Change every "At what coordinates should I click to accomplish" in the material below to "Where should I click to accomplish", keeping all other lines as they are, and leave the pictures out of your answer.
begin Data shown
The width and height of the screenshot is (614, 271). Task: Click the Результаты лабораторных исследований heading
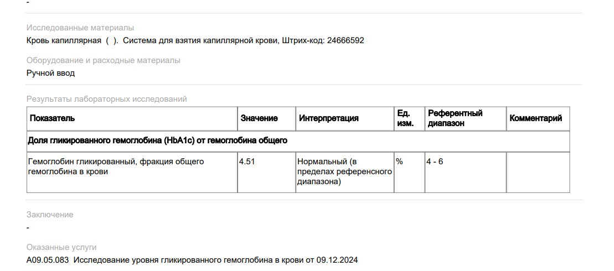click(x=107, y=99)
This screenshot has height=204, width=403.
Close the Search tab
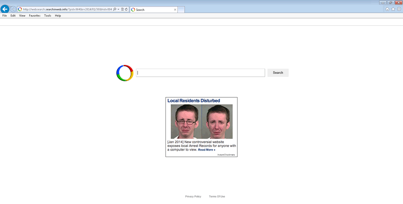175,10
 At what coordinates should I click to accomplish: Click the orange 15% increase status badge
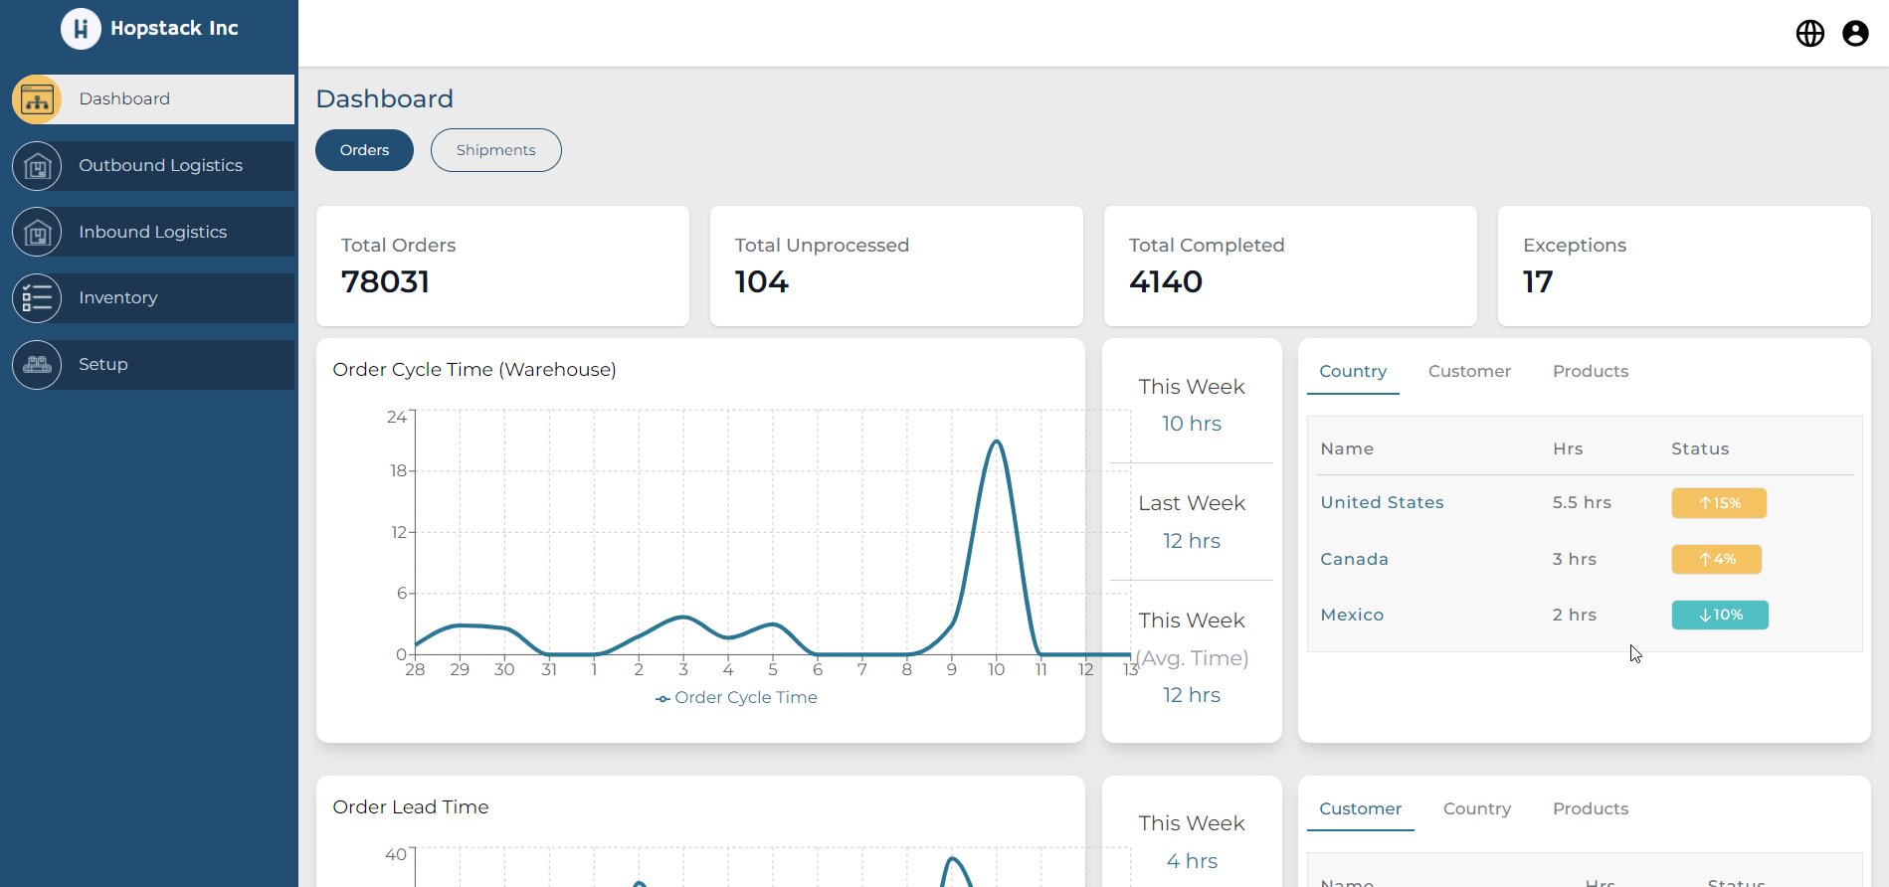coord(1718,503)
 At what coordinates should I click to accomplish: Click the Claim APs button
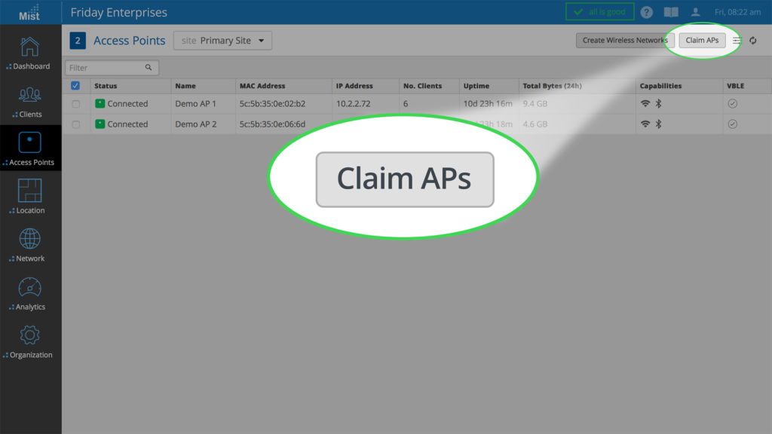[702, 41]
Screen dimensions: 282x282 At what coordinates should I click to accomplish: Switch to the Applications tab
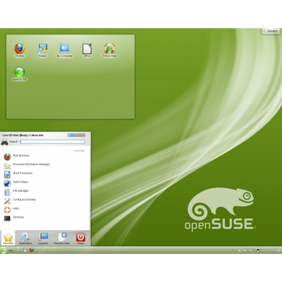click(x=25, y=238)
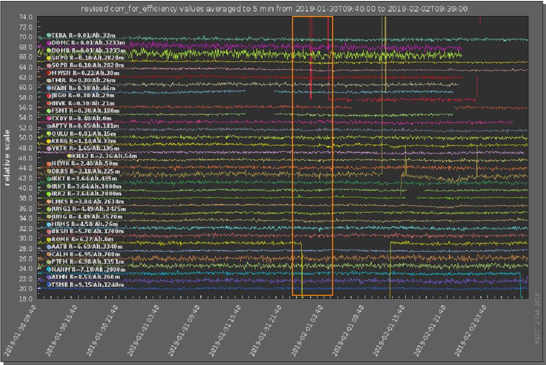The height and width of the screenshot is (365, 546).
Task: Click the ROME yellow legend marker
Action: pos(49,239)
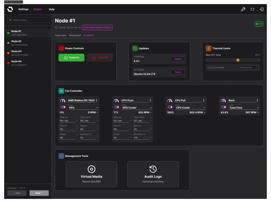Screen dimensions: 271x203
Task: Click the Power On button
Action: [x=71, y=58]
end Data shown
== Reply ==
The width and height of the screenshot is (614, 271). Task: Click the Результаты лабораторных исследований heading
click(x=107, y=99)
This screenshot has height=204, width=403.
Close the Search tab
175,10
 Where should I click to accomplish: Click the orange 15% increase status badge
coord(1718,503)
 Where should I click to accomplish: Click the Claim APs button
[702, 41]
Screen dimensions: 282x282 Where should I click to accomplish: Switch to the Applications tab
click(x=25, y=238)
The height and width of the screenshot is (365, 546).
Task: Click the ROME yellow legend marker
Action: pos(49,239)
Screen dimensions: 271x203
Task: Click the Power On button
Action: [x=71, y=58]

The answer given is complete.